Antimicrobial susceptibility profile conferred by β-lactamase-carrying plasmids of E. cloacae WW13 and E. coli WW16 under various genetic backgrounds^d

Antibiotic	Etest MIC (μg/ml) for the following strain host and plasmid β-lactamasesd:
	E. cloacae WW13a ST24 producing OXA-656	E. coli WW16b ST401 producing OXA-655, SHV-12, TEM-1, and OXA-1	trcWW13 E. coli CAG18439(pQGU13, IncFII) producing OXA-656	trcWW16-1 E. coli CAG18439(pQGU16, pEA3-like) producing OXA-655	trcWW16-2 E. coli CAG18439/IncFII(K) producing SHV-12, OXA-1, and TEM-1	E. coli CAG18439 control	trfWW13 E. coli TOP10(pQGU13) producing OXA-656	trfWW16 E. coli TOP10(pQGU16) producing OXA-655	E. coli TOP10 control
β-Lactams
Amoxicillin	>256	>256	>256	>256	>256	6	>256	>256	4
Amoxicillin-clavulanate	64	24	12	8	12	6	12	12	4
Temocillin	16	128	12	32	16	12	16	64	12
Cephalothin	>256	>256	16	12	256	12	12	8	8
Cefuroxime	>256	>256	6	3	8	3	6	3	2
Cefotaxime	16	>32	0.125	0.094	3	0.094	0.125	0.047	0.047
Cefotaxime-clavulanate	>1	0.19	0.032	0.032	0.032	0.032	0.032	0.023	0.023
Ceftazidime	3	>256	0.094	0.094	6	0.094	0.19	0.19	0.125
Cefepime	2	16	0.094	0.032	0.38	0.032	0.094	0.023	0.023
Cefoxitin	>256	>256	4	6	4	3	8	8	8
Aztreonam	3	>256	0.125	0.064	16	0.064	0.38	0.094	0.064
Imipenem	12	1.5	0.25	0.38	0.19	0.19	0.25	0.25	0.25
Meropenem	6	16	0.032	0.125	0.016	0.016	0.023	0.125	0.023
Ertapenem	8	>32	0.016	0.25	0.004	0.003	0.016	0.19	0.002
Doripenem	4	6	0.047	0.125	0.023	0.023	0.032	0.125	0.032
Non β-lactams
Gentamicin	0.5	>256	0.25	0.19	16	0.25	0.38	0.38	0.19
Streptomycin	8	>1,024	6	6	1.5	1.5	>1,024	>1,024	>1,024c
Sulfamethoxazole	>1,024	>1,024	>1,024	>1,024	8	8	>1,024	>1,024	8
Trimethoprim	0.25	>32	0.125	0.125	>32	0.125	0.19	0.19	0.19
Chloramphenicol	1.5	>256	8	8	>256	8	2	2	2
Tetracycline	1.5	2	>256	>256	>256	>256c	1.5	1.5	1.5
Ciprofloxacin	0.75	0.5	ND	ND	ND	ND	ND	ND	ND

^aChromosomal AmpC derepression and OmpC, OmpD, and OmpF loss.
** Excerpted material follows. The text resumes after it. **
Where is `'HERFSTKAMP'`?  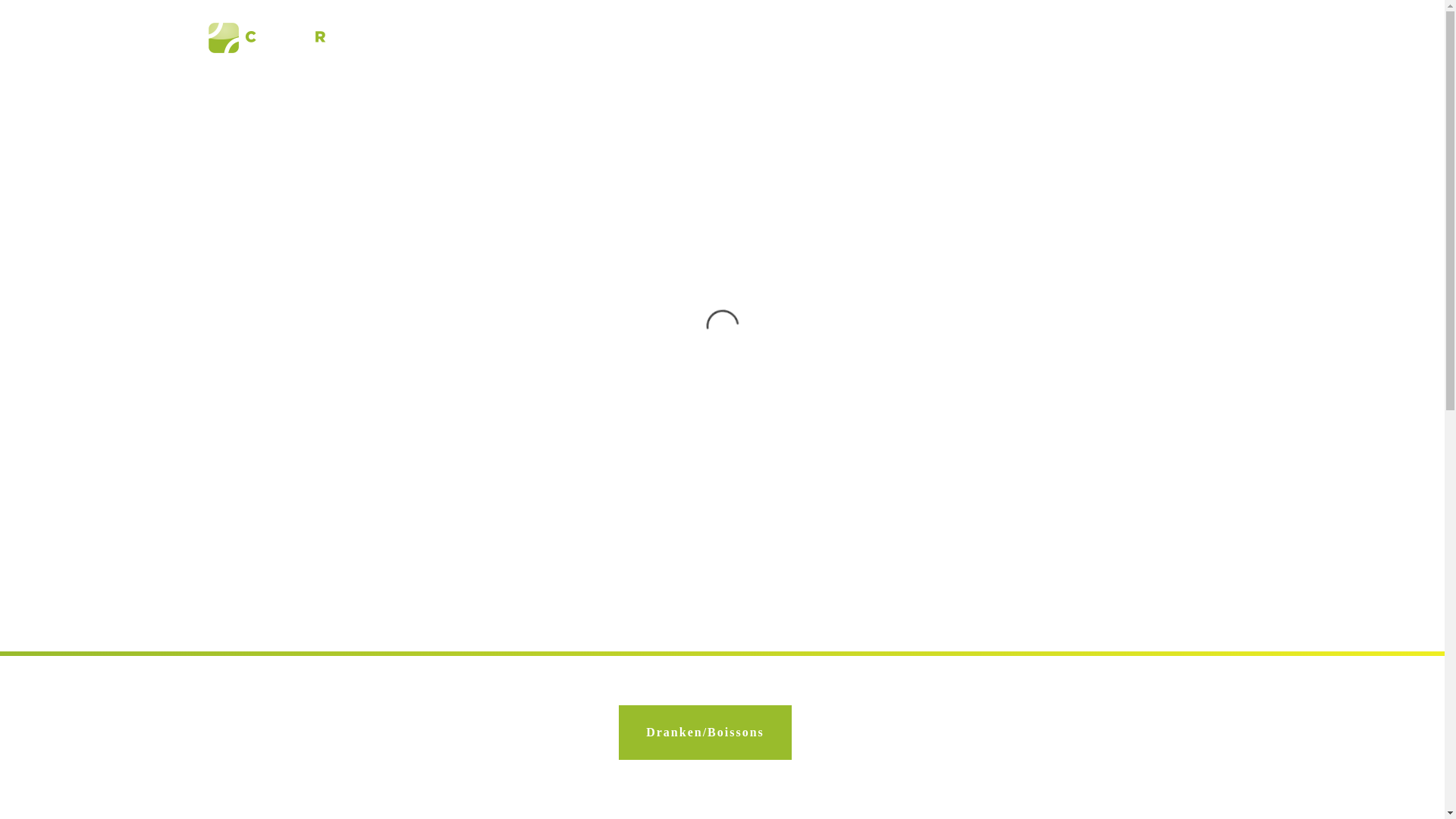
'HERFSTKAMP' is located at coordinates (1002, 37).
See the text.

^bOmpF loss. See the text.

^cResistant host.

^dtrc, transconjugant; trf, transformant; ND, not determined.
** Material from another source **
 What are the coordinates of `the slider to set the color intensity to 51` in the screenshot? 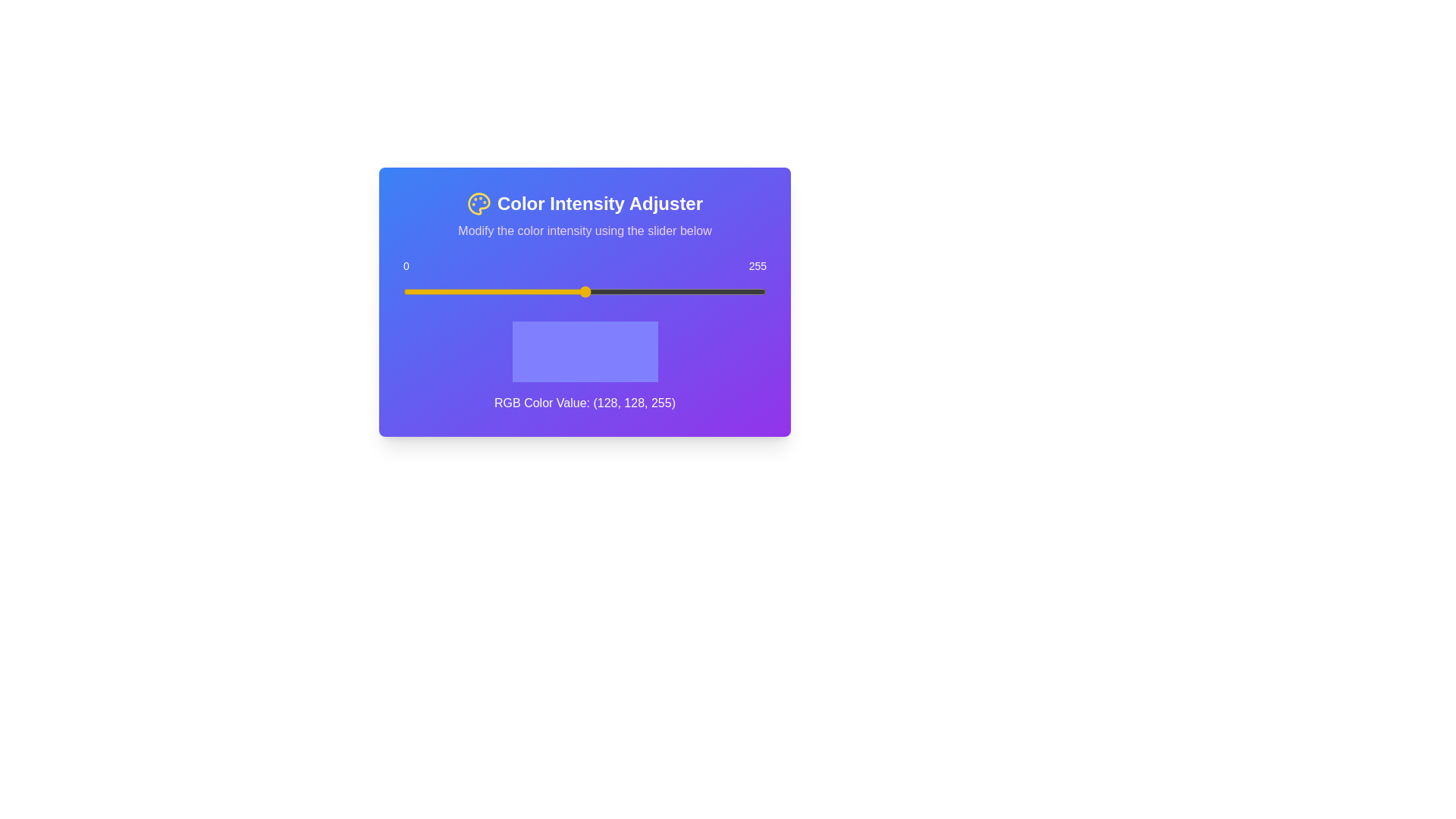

The β-lactam resistance profile of E. coli WW16 suggested production of an extended-spectrum β-lactamase (ESBL), as the strain was resistant to oxyimino-cephalosporins and aztreonam, while it was inhibited by cefotaxime-clavulanate and gave a positive double-disk synergy test (DDST) result. Additionally, it was resistant to cephamycins and carbapenems and exhibited a high temocillin MIC (Table 1). Regarding carbapenem resistance, the highest MIC values were observed for ertapenem and meropenem, while the strain was more susceptible to imipenem, opposite the findings for strain WW13 (Table 1). The MβL phenotypic test was again negative. The MICs of cephamycin and carbapenems for E. coli WW16 suggested that non-β-lactamase mechanisms contributed to its carbapenem resistance phenotype. Moreover, the strain was susceptible to tetracycline and ciprofloxacin, while it was resistant to aminoglycosides, sulfamethoxazole, trimethoprim, and chloramphenicol (Table 1).

Analysis of the assembled Illumina reads classified Enterobacter cloacae WW13 as sequence type 24 (ST24) and E. coli WW16 as ST401 according to the respective multilocus sequence typing (MLST) schemes.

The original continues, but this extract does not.